**What to produce:** In the records below, work out how many lines hold the word "with". Report the number alone.

Stored items from a collection
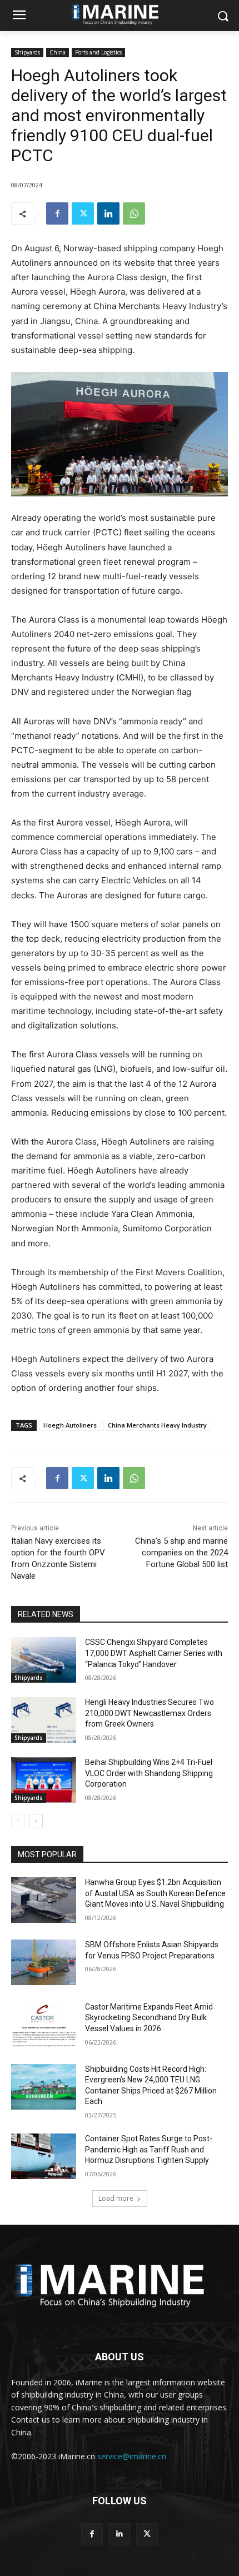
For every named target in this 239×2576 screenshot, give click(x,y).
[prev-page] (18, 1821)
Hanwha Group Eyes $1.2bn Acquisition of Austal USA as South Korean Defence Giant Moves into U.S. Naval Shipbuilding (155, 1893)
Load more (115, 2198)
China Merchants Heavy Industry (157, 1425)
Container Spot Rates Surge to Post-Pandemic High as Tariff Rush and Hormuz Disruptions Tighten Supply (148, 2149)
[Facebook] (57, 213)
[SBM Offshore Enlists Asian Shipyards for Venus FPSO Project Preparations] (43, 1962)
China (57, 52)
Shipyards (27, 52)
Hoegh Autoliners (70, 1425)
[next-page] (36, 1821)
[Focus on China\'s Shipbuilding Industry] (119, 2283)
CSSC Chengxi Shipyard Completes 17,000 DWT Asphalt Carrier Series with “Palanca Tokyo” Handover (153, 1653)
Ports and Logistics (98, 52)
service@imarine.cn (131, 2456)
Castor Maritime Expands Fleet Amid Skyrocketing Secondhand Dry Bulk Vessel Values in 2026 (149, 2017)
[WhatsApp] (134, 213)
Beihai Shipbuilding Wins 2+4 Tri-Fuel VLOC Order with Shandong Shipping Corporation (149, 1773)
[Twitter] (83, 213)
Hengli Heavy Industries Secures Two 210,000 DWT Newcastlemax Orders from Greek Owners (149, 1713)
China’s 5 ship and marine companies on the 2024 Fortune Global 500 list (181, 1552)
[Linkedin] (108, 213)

==

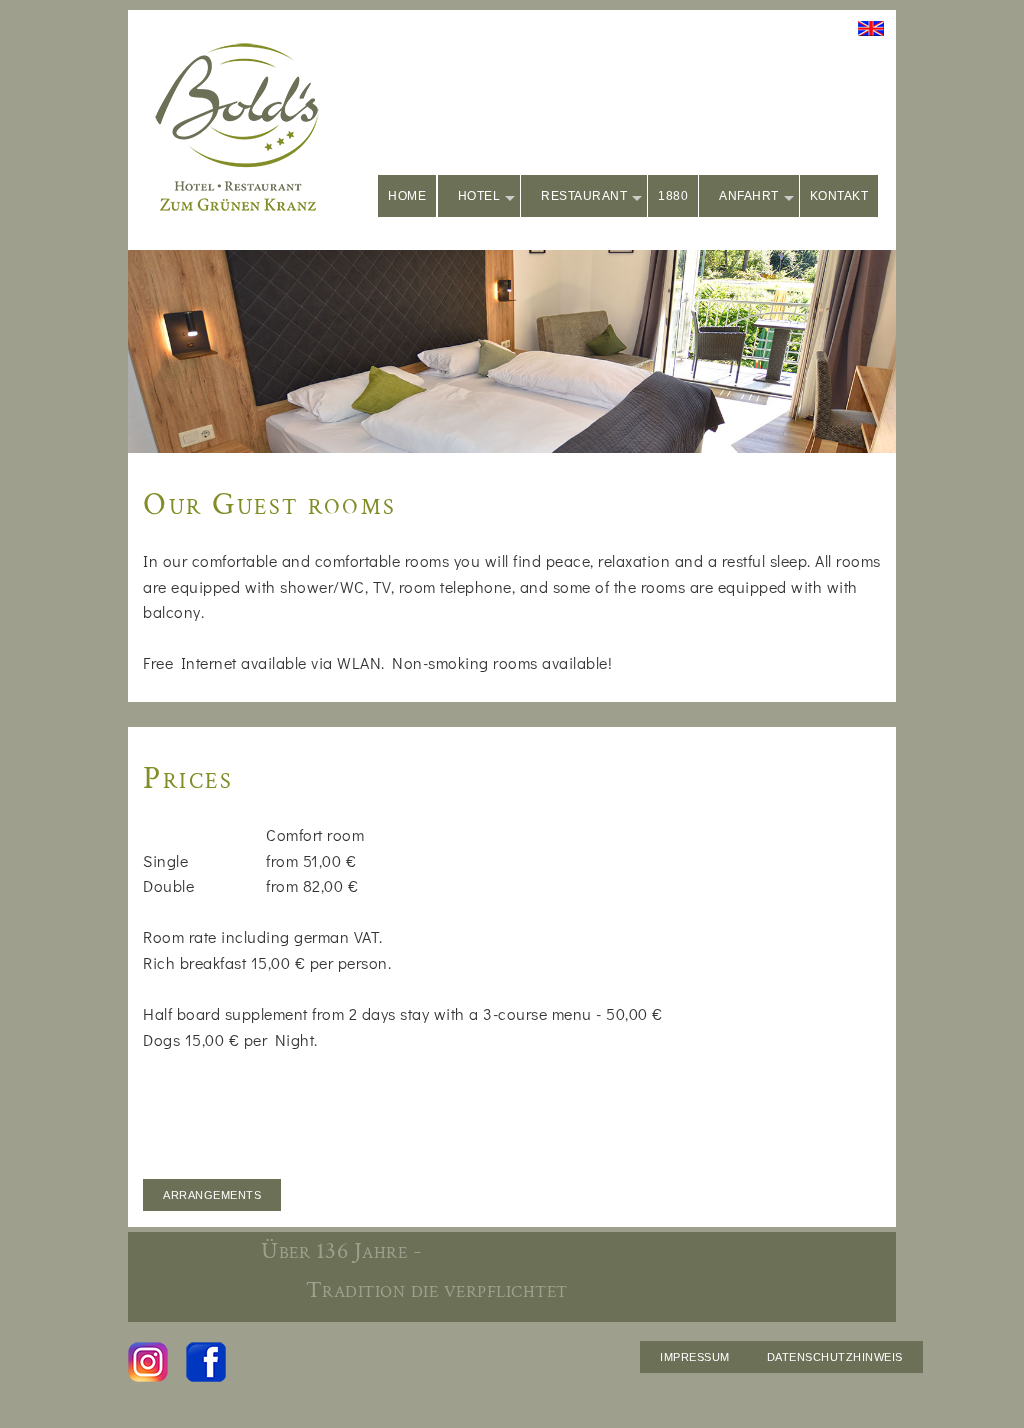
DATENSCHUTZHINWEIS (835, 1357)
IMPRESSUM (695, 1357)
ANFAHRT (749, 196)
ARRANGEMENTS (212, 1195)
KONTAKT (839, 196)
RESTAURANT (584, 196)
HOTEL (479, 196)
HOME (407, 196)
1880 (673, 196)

**Task result:** 2